_Exercise aim_.
In the entries below, find each line with the word "column" and return it.

_Supplied material_.
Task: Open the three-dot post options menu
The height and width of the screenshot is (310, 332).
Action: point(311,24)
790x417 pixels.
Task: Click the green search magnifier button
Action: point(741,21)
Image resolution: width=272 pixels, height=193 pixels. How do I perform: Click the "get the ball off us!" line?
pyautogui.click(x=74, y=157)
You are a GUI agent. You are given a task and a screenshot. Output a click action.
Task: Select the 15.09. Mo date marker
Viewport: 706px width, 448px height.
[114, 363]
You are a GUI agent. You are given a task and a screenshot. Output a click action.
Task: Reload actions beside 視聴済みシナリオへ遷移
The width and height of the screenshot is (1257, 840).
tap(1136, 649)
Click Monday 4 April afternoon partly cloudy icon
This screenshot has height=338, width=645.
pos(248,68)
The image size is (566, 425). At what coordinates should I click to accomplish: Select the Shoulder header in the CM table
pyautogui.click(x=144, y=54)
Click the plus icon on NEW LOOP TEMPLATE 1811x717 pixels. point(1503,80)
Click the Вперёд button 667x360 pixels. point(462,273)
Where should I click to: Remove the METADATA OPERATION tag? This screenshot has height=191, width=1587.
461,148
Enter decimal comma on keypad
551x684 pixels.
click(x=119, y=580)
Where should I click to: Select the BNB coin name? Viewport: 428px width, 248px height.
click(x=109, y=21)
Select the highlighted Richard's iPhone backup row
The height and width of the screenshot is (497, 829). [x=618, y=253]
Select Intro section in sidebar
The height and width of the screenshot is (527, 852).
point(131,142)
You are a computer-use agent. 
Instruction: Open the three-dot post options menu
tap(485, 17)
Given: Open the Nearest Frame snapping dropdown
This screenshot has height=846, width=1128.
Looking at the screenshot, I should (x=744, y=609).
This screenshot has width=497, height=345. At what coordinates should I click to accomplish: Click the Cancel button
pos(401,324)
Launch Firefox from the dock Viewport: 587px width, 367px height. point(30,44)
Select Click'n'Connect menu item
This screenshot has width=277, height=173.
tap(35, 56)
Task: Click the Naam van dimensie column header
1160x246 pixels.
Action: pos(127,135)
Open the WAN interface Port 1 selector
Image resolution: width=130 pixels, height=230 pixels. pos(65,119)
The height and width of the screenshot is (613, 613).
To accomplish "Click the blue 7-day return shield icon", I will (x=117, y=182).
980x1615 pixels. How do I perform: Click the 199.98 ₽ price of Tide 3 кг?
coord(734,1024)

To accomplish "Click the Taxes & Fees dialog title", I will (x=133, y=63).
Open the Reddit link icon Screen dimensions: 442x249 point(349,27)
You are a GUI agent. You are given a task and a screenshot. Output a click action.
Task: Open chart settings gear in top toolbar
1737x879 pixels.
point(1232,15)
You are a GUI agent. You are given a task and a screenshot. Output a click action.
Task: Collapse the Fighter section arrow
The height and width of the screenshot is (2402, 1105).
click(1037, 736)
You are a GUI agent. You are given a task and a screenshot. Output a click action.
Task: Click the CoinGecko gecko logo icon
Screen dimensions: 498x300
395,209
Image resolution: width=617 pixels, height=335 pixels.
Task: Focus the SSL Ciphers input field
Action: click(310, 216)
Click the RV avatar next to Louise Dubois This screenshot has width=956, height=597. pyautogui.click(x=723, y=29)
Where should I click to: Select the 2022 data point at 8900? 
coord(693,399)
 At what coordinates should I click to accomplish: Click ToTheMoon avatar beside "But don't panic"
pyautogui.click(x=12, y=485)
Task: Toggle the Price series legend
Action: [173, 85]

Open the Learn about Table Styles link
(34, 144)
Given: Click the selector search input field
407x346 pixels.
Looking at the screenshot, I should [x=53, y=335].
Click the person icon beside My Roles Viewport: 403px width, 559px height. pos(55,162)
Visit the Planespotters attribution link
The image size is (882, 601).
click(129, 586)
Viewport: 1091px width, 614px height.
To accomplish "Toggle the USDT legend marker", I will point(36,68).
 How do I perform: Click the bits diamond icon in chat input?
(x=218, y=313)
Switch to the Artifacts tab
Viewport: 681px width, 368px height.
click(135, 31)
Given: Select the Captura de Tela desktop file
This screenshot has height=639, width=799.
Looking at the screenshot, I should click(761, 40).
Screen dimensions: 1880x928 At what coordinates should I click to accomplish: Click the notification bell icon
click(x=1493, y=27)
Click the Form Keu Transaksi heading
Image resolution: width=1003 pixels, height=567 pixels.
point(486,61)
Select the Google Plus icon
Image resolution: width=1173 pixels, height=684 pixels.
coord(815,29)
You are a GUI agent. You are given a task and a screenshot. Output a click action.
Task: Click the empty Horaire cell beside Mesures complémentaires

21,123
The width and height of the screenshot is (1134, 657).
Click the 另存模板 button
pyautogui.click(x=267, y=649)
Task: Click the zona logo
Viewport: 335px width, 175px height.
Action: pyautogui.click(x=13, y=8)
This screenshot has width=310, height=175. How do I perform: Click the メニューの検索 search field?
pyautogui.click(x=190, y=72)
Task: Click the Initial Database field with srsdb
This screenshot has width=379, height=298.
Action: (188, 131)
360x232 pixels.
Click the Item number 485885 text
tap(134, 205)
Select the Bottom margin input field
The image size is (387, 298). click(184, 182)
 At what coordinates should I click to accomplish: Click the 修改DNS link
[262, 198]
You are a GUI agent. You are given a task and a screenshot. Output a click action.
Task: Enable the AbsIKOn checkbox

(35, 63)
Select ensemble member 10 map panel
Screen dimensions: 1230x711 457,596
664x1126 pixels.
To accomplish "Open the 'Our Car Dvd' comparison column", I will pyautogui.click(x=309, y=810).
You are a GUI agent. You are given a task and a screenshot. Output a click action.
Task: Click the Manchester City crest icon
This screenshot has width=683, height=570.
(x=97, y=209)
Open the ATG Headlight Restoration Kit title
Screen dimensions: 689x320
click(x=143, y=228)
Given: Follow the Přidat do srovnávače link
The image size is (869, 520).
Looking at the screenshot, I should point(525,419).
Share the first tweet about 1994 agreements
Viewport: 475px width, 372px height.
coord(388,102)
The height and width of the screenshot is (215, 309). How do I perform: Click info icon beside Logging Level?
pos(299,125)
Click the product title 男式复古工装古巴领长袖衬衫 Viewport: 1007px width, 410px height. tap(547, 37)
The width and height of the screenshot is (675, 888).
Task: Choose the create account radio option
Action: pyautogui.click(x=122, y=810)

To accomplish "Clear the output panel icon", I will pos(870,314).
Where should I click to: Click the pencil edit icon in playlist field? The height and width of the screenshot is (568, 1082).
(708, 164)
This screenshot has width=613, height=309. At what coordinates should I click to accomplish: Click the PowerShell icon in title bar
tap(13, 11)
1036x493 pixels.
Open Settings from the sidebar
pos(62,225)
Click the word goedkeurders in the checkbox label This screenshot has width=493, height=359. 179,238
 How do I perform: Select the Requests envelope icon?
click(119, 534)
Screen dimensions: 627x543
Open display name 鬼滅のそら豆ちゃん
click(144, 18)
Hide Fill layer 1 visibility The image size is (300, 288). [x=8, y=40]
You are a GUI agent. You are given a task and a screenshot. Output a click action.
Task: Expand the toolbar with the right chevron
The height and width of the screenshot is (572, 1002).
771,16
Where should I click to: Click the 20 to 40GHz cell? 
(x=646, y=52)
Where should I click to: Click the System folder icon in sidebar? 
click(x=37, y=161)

_Answer box_.
Task: Click the Naam van dimensie column header
To accomplish "Open the 'Our Car Dvd' comparison column", I will pyautogui.click(x=309, y=810).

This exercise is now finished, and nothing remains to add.